"""
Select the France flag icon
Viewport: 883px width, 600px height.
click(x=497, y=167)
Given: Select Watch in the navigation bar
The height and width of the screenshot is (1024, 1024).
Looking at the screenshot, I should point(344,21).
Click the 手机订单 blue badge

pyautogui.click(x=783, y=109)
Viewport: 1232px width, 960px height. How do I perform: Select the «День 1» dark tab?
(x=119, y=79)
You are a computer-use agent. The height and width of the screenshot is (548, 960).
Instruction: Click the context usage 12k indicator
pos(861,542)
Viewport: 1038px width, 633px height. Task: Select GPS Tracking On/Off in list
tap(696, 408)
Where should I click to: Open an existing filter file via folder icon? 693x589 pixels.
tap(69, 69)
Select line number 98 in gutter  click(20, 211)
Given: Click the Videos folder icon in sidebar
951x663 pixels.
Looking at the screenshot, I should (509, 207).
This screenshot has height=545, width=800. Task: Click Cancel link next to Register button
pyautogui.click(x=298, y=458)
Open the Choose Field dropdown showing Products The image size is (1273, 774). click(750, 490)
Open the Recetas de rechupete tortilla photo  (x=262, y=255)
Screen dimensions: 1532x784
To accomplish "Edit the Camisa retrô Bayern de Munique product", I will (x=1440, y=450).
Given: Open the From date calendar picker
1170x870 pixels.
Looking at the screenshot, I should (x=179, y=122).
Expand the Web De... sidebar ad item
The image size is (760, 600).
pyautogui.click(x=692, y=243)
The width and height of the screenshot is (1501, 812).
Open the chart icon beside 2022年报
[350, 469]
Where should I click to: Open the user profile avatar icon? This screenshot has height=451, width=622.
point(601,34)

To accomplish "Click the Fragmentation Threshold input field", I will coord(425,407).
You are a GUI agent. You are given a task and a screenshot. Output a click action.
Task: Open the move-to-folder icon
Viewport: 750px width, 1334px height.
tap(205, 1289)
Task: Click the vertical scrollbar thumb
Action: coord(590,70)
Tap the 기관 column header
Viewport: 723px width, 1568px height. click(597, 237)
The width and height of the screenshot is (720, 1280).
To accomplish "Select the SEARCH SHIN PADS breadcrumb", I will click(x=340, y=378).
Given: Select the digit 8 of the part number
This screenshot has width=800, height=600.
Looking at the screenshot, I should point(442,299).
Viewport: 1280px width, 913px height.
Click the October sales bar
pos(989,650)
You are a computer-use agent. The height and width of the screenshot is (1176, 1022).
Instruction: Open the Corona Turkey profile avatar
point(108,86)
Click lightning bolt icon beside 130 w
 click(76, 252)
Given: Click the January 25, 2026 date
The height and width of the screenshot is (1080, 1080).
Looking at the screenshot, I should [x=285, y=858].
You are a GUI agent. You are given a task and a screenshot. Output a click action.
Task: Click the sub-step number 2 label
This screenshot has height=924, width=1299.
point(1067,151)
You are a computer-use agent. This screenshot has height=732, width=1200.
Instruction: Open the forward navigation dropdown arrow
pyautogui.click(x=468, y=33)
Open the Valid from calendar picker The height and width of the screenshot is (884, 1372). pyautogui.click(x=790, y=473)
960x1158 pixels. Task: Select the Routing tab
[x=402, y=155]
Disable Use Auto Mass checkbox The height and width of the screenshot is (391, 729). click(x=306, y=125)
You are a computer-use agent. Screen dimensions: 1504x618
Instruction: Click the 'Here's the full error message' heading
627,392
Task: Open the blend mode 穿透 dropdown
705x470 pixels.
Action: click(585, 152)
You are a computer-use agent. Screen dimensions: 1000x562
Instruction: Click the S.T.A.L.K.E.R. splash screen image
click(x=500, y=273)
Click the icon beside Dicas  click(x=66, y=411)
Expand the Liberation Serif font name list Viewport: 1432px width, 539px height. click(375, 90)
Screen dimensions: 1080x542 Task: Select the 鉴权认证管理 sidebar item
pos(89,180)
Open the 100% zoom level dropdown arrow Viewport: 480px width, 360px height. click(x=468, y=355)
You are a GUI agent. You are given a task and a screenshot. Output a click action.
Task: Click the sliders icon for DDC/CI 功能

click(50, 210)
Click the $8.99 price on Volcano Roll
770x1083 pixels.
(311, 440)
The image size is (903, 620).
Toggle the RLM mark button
"""
◆ Try it ◆
Whenever the word "calendar" shows up in a line of the entries above, copy that line.

◆ Answer for this exercise ◆
Given: Open the From date calendar picker
Open the Valid from calendar picker The height and width of the screenshot is (884, 1372). pyautogui.click(x=790, y=473)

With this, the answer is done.